Scraping together enough cash to invest in the stock market isn't easy. Between monthly bills and other living expenses, paying down high-interest credit card debt, and topping up your emergency savings, many things take precedence.

But if you do have some money to invest -- say, $1,000 or so -- you should consider buying shares in an elite business that can help you protect and grow your wealth. One with a strong competitive position and large growth opportunities. A company like... Amazon.com (AMZN 3.20%).

Here's why.

Amazon is set to be a prime beneficiary of the AI megatrend 

ChatGPT and other popular generative AI applications have taken the world by storm. People are excited about the potential for artificial intelligence to reshape huge swaths of the global economy while creating enormous profits for investors along the way.

Yet many investors are overlooking some important facts -- namely, that AI is built on cloud infrastructure and reliant on data -- and Amazon holds a commanding presence in both areas. "[Amazon Web Services (AWS)] not only has the broadest array of storage, database, analytics, and data management services for customers, it also has more customers and data stored than anybody else," Amazon CEO Andy Jassy said during the company's earnings call on Aug. 3. 

As the leading cloud platform, AWS stands to benefit from the soaring demand for computing power for AI services. AWS is already a massive business that's on track to generate over $88 billion in annual revenue. It's also highly profitable, with an operating margin of more than 25% over the trailing 12 months. 

Yet, incredibly, Amazon's cloud business is still early in its growth trajectory. AWS CEO Adam Selipsky estimates that only 10%-15% of information technology (IT) spending has shifted to the cloud from traditional data centers. "IT is so huge," Selipsky said during an interview with The Verge earlier this month. "It is several trillion dollars a year of spend, so it's easy to quickly see that most of the migration has yet to happen."

"It's still very early days in the cloud," according to Selipsky. And Amazon's AI-fueled gains are just beginning. 

The e-commerce empire is also expanding

After growing at a torrid clip during the early stages of the pandemic, Amazon's online retail sales slowed as shoppers returned to brick-and-mortar stores once health restrictions were eased. But millions of people have experienced the savings and convenience Amazon provides, and they're likely to remain loyal customers.

Moreover, the e-commerce giant is doubling down on ultra-fast delivery. Amazon's same-day fulfillment services are proving popular with Prime members and driving a meaningful uptick in sales. 

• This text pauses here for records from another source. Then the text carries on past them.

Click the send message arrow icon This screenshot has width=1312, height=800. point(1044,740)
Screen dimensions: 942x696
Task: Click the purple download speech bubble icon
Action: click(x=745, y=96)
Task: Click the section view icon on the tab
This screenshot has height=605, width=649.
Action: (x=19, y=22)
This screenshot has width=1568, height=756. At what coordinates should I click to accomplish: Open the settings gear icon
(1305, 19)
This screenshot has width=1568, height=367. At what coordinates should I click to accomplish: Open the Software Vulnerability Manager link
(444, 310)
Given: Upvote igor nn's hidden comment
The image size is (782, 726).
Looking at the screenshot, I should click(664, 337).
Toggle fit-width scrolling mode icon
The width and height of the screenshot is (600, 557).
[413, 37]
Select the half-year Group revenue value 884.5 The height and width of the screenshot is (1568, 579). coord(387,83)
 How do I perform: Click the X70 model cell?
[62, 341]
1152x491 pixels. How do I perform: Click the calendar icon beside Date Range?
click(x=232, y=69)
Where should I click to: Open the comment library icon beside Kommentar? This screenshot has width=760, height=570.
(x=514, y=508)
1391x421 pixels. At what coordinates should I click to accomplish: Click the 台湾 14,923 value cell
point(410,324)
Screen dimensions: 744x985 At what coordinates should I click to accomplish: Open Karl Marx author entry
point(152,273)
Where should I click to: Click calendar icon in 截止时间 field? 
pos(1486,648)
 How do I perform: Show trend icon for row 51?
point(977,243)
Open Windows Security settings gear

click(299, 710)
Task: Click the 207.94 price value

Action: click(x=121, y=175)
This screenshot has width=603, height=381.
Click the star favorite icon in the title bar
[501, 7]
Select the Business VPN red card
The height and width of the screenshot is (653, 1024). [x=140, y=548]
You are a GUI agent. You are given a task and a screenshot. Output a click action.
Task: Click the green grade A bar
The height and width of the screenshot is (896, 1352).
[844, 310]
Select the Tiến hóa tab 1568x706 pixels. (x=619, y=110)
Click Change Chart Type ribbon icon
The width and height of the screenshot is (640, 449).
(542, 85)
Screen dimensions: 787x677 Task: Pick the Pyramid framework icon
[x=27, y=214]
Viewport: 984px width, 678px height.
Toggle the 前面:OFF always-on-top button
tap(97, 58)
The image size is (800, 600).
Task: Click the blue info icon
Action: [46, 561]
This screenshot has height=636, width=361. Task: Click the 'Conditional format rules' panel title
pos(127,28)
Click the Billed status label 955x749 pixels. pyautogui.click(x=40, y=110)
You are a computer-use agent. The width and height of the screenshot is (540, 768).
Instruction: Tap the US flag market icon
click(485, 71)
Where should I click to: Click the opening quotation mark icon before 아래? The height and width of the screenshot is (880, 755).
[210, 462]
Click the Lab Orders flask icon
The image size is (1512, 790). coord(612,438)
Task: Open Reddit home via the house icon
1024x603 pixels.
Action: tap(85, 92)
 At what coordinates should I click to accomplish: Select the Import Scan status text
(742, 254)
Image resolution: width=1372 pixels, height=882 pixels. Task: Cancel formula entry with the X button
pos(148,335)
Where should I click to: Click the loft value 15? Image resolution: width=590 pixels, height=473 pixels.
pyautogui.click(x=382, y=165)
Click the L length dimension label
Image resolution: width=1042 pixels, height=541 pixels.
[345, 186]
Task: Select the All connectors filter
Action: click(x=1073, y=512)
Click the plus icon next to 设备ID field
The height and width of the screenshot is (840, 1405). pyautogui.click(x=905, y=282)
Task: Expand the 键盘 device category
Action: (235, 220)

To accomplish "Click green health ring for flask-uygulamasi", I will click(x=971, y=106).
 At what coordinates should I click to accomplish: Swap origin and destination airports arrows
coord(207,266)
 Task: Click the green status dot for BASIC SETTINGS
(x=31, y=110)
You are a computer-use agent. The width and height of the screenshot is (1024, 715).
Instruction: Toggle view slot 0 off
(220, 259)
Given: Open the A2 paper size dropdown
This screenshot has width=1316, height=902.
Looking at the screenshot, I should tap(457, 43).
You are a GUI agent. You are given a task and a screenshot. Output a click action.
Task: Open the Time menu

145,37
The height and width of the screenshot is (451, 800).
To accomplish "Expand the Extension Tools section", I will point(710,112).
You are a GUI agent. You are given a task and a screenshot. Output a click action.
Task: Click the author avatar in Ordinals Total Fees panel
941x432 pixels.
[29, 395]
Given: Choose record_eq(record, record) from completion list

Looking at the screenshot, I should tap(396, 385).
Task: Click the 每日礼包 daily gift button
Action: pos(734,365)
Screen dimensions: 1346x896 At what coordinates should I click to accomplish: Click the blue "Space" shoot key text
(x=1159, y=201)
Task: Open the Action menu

Jassy and his team are also working hard to improve the efficiency of Amazon's e-commerce operations. A redesign of the company's U.S. fulfillment network led to a significant reduction in the miles driven to deliver packages to customers, along with a corresponding decrease in shipping costs. These efficiency initiatives are boosting Amazon's profit margin while delighting customers with faster delivery times. 

Advertising gives Amazon's shareholders another way to win

Amazon's e-commerce gains are also fueling the expansion of its highly lucrative advertising business. The online retail leader, in turn, is becoming a formidable force in the $680 billion digital ad industry. 

With independent merchants accounting for 60% of the sales conducted on its marketplaces, there's an army of sellers that are more than willing to pay up to advertise their wares to Amazon's massive customer base. Amazon's ad tools are generating attractive returns on investment for marketers, partially because people tend to go to its sites with the express purpose of buying something.

Amazon's AI technology is further boosting the effectiveness of its ad platform. By providing cutting-edge tech that helps merchants better target potential customers at reduced cost, the company is giving its partners the tools they need to succeed while expanding its own business alongside them.